Collinear AI•Sunnyvale, CA

About The Position

About Collinear At Collinear , we help teams fearlessly ship AI. Frontier labs and AI-native companies use our SimLab to find capability gaps in their agents and generate high-quality data to close them. We believe that the next generation of AI progress won't come from just bigger models, but from more rigorous, long-horizon simulation and programmatic verification. SimLab allows researchers to spin up realistic environments, run agents through complex tasks, and surface failure modes under real-world conditions. We then close the loop by generating targeted synthetic data to retrain models, delivering measurable quality lift on the metrics that actually matter. About the Role We are looking for Research Scientists and Research Engineers to help us build the data engine for frontier AI. In this role, you will bridge the gap between frontier research and production engineering. You will develop the high-fidelity environments and evaluation stacks that the world’s leading AI labs rely on to stress-test their most advanced agents. Your work will involve iterating on novel RL approaches and translating them into robust, scalable infrastructure that moves the needle on real-world model metrics.

Requirements

A Bachelor’s, Master’s, or PhD in a technical field (CS, Math, Physics, etc.), or a demonstrated "proof of work" through significant open-source contributions or industry experience.
A strong foundation in software engineering with the ability to build robust, scalable infrastructure. You should be comfortable in a Python-friendly, CLI-first development environment.
A principled understanding of foundation models, including how they are constructed, evaluated, and optimized.
Experience conducting research or technical experiments with a focus on reproducibility and data-driven results.

Nice To Haves

Research Taste: You have a strong intuition for identifying what matters in complex problem spaces. You can balance deep research exploration with the pragmatism needed to ship a product.
Impact-Driven Agency: You care about outcomes, not just activity.

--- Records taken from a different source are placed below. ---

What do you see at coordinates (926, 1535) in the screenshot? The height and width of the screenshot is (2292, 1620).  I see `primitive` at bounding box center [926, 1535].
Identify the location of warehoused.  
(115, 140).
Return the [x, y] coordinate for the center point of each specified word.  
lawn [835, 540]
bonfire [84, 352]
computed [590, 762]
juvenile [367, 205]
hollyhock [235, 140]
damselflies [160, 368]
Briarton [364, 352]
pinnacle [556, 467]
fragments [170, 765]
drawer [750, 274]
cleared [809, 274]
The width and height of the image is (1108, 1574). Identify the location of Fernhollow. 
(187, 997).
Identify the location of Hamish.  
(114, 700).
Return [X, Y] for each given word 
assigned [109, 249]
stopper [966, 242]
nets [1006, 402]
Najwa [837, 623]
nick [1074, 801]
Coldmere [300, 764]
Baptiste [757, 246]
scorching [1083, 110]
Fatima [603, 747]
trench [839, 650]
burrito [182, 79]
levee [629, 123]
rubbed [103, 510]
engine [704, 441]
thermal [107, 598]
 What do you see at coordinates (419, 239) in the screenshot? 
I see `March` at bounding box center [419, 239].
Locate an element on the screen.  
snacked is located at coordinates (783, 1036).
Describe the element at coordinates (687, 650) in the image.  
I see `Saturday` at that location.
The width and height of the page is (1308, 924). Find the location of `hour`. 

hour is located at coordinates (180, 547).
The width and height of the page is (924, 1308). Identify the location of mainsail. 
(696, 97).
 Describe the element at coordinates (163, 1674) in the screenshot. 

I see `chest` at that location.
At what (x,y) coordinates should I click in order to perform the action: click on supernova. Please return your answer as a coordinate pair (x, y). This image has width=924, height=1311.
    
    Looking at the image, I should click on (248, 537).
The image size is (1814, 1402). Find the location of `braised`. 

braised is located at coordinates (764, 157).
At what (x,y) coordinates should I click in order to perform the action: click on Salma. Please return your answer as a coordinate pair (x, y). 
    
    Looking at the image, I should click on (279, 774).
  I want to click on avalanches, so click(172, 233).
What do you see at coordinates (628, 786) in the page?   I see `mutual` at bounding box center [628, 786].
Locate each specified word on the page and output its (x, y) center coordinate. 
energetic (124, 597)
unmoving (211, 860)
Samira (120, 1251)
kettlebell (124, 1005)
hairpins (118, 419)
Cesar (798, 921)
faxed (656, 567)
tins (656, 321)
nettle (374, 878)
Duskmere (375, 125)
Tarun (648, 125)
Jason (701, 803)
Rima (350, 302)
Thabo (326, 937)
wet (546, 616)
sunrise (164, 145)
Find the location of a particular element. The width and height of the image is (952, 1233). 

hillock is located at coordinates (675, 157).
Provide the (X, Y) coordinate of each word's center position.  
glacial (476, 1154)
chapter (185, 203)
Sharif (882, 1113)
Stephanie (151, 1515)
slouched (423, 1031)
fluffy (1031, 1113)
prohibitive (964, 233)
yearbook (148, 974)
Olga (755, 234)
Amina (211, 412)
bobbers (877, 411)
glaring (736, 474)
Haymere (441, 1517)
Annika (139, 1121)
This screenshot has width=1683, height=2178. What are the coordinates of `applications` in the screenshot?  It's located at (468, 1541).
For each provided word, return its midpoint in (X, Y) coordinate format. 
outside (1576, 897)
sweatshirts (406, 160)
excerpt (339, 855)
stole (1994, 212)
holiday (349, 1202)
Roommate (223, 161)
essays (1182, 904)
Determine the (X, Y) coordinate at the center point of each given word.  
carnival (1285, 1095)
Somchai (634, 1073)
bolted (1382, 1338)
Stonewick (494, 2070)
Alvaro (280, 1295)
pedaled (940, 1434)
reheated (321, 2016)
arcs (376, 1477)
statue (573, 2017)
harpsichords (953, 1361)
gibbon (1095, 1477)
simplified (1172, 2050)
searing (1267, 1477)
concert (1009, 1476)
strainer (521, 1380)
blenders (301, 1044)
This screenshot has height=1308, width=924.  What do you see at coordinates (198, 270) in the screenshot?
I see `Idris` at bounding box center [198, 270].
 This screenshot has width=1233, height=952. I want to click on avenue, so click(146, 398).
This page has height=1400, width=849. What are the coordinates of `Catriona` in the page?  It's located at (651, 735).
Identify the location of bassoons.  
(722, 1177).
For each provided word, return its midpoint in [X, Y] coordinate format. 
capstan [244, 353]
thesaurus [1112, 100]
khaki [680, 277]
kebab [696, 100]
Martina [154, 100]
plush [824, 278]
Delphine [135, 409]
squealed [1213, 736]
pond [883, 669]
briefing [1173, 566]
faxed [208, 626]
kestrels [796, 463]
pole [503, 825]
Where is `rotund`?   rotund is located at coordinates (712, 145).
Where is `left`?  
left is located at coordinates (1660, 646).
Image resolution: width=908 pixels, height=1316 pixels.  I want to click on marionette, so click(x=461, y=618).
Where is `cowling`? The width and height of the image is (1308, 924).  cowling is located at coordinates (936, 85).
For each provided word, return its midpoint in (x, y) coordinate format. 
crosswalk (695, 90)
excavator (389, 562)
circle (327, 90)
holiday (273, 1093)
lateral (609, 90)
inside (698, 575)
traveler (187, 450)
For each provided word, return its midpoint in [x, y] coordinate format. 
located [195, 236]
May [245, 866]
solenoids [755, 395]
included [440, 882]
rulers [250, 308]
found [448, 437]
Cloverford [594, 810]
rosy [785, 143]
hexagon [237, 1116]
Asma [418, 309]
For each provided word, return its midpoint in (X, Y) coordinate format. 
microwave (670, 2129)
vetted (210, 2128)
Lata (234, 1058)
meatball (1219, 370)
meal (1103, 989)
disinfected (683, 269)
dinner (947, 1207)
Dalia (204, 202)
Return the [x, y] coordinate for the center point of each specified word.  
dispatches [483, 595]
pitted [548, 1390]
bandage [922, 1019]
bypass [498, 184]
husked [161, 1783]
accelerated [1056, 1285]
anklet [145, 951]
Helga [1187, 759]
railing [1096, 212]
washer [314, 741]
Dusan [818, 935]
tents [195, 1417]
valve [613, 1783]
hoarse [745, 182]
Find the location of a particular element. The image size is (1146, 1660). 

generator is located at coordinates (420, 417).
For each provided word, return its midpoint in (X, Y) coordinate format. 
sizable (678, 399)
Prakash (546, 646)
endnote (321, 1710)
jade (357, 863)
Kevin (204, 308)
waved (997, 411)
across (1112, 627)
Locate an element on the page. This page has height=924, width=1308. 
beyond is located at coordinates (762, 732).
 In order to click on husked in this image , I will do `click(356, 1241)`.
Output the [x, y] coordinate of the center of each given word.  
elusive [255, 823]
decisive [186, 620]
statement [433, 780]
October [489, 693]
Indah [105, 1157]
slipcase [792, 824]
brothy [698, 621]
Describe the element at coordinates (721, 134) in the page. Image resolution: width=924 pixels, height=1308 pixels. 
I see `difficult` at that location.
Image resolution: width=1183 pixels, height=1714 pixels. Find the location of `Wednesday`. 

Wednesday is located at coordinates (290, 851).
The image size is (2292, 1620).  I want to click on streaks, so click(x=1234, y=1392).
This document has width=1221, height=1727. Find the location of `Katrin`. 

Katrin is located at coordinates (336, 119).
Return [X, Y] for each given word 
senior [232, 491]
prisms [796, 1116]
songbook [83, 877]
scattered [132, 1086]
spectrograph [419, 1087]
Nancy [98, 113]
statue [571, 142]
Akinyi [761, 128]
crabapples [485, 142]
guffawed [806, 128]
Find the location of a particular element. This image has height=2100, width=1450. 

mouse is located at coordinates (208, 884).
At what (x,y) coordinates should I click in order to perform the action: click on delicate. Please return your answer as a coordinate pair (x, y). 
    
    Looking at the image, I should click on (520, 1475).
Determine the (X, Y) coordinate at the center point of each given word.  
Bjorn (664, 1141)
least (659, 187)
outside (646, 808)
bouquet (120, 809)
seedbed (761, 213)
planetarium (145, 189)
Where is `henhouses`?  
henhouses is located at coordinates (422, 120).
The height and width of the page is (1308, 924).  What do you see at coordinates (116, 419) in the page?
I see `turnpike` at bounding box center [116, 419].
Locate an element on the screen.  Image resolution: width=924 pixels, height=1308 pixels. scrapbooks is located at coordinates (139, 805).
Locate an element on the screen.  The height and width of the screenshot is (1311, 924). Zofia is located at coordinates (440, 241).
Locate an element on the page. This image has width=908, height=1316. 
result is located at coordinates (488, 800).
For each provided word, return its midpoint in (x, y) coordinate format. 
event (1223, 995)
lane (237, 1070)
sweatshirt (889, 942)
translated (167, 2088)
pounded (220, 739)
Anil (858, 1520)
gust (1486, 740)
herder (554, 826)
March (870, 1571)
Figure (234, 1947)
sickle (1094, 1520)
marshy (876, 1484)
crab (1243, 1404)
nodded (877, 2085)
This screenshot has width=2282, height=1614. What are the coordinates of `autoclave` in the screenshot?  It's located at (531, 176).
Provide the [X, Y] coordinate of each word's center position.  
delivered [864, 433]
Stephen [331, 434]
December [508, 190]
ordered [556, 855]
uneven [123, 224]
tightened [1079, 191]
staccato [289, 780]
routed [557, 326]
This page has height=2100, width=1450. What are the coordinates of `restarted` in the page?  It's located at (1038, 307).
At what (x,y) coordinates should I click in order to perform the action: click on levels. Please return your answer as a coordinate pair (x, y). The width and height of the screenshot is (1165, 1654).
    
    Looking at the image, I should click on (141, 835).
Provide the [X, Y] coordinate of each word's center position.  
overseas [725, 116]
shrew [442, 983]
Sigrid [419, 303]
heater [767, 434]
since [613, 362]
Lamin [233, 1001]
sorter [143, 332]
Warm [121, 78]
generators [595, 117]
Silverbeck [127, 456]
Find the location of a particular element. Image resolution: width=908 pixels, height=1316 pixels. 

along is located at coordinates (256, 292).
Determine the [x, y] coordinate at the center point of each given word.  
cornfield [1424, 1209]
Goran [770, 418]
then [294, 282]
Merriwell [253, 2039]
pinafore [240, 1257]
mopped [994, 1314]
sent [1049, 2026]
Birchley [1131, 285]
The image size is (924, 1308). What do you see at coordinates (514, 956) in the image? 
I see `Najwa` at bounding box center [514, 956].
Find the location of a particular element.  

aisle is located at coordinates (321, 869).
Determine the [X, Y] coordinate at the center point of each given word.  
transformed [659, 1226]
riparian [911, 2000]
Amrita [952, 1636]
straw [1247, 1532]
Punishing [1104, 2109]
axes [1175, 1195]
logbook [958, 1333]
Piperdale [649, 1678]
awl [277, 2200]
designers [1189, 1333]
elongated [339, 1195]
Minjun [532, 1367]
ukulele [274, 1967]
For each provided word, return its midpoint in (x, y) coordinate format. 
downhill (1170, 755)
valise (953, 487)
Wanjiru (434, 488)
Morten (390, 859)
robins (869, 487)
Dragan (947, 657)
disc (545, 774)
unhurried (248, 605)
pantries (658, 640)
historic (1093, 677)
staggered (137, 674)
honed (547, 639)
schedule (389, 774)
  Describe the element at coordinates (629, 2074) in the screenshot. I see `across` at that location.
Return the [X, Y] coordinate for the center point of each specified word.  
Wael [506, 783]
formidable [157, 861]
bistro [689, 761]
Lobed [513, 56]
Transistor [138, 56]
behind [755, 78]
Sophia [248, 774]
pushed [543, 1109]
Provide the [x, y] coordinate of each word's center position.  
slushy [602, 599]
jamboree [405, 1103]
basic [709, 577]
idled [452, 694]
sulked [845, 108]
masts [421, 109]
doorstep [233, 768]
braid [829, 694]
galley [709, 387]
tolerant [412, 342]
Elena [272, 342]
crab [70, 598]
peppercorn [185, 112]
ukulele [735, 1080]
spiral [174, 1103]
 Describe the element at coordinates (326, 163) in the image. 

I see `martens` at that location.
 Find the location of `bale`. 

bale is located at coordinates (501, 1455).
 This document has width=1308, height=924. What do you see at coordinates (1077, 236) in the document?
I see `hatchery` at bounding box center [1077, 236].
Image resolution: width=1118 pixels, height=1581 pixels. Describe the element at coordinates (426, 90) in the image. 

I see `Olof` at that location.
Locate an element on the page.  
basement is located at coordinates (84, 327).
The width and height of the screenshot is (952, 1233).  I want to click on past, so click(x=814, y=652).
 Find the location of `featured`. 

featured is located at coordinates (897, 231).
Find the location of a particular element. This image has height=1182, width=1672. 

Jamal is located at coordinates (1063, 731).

You don't wait for a ticket; you identify gaps in the system, build the solution, and ensure it moves real-world metrics for frontier AI labs.
Prior experience with Reinforcement Learning (RLHF/RLAIF), simulation systems, or building long-horizon agentic environments.
A history of contributing to influential ML research (e.g., publications at NeurIPS, ICLR, ICML) or maintaining high-impact open-source projects.
Experience fine-tuning or evaluating large-scale models to deliver "frontier performance" on open-source benchmarks.

Responsibilities

Build Agentic Environments: Design and implement the next generation of "SimLabs", ultra-realistic, long-horizon simulation environments where agents learn to navigate ambiguity and maintain context.
Programmatic Verification: Develop rigorous, policy-aware judges and evaluations that measure genuine capability and safety beyond simple benchmarks.
Close the Loop: Design and execute high-quality post-training runs (CPT, SFT, RL) to deliver frontier performance on open-source models using curated, high-signal data.
Rapid Iteration: Debug and iterate across the full ML stack, from infrastructure to model behavior, ensuring our tools remain "command-line first" and developer-friendly.
Collaborate: Work daily with the founders and research staff to shape the roadmap and push the state-of-the-art in AI reliability.